If \$$X\$$ and \$$Y\$$ are posets, then let \$$Y^X\$$ be the set \$$\lbrace F: X \to Y \mid F \text{ is monotone}\rbrace\$$. If \$$f,g \in Y^X\$$ then \$$f \leq\_{Y^X} g\$$ if and only if \$$f(x) \leq\_Y g(x)\$$ for all \$$x \in X\$$.

We want to show \$$\mathrm{Hom}(X\times Y,Z) \cong \mathrm{Hom}(X,Z^Y)\$$. This can be done by defining

- \$$\mathtt{curry} : \mathrm{Hom}(X\times Y,Z) \to \mathrm{Hom}(X,Z^Y)\$$ and
- \$$\mathtt{uncurry} : \mathrm{Hom}(X,Z^Y) \to \mathrm{Hom}(X\times Y,Z)\$$

We also need to show these definititions are well defined, and demonstrate \$$\mathtt{curry} \circ \mathtt{uncurry} = id\$$ and \$$\mathtt{uncurry} \circ \mathtt{curry} = id\$$.

Here are the definitions:

\begin{align} \mathtt{curry}(f) & := x \mapsto (y \mapsto f (x,y))\\\\ \mathtt{uncurry}(g) & := (x,y) \mapsto (g(x))(y) \end{align}

Let's check that if \$$f : X \times Y \to Z\$$ is a monotonic function then \$$\mathtt{curry}(f) : X \to Z^Y\$$ is monotonic.

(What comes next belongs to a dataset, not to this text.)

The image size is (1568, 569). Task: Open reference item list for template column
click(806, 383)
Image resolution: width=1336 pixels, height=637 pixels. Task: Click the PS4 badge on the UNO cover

First, let \$$x \leq x'\$$. We need to show \$$\mathtt{curry}(f)(x) \leq \mathtt{curry}(f)(x')\$$. But this means we need to show \$$\mathtt{curry}(f)(x)(y) \leq \mathtt{curry}(f)(x')(y)\$$ for all \$$y\$$. By evaluating these functions we can see we want to show \$$f(x,y) \leq f(x',y)\$$ for all \$$y\$$. Since \$$x \leq x'\$$ we know that \$$(x,y) \leq (x',y)\$$ by definition of the product order, and \$$f(x,y) \leq f(x',y)\$$ since \$$f\$$ is mono.

Next, we'll want to check if \$$g : X \to Z^Y\$$ is a monotonic function then \$$\mathtt{uncurry}(g) : X \times Y \to Z\$$ is monotonic.
Let \$$(x,y) \leq (x',y')\$$. We need to show \$$\mathtt{uncurry}(g)(x,y) \leq \mathtt{uncurry}(g)(x',y')\$$. This amounts to showing if \$$x \leq x'\$$ and \$$y \leq y'\$$ then \$$(g(x))(y) \leq (g'(x'))(y')\$$. We know that \$$g(x') \in Z^Y\$$, are monotonic by definition, hence \$$(g(x'))(y) \leq (g(x'))(y')\$$. We also know that \$$g\$$ is monotonic, hence \$$g(x) \leq g(x')\$$, and thus \$$g(x)(y) \leq g(x')(y)\$$. By transitivity we have \$$(g(x))(y) \leq (g(x'))(y')\$$.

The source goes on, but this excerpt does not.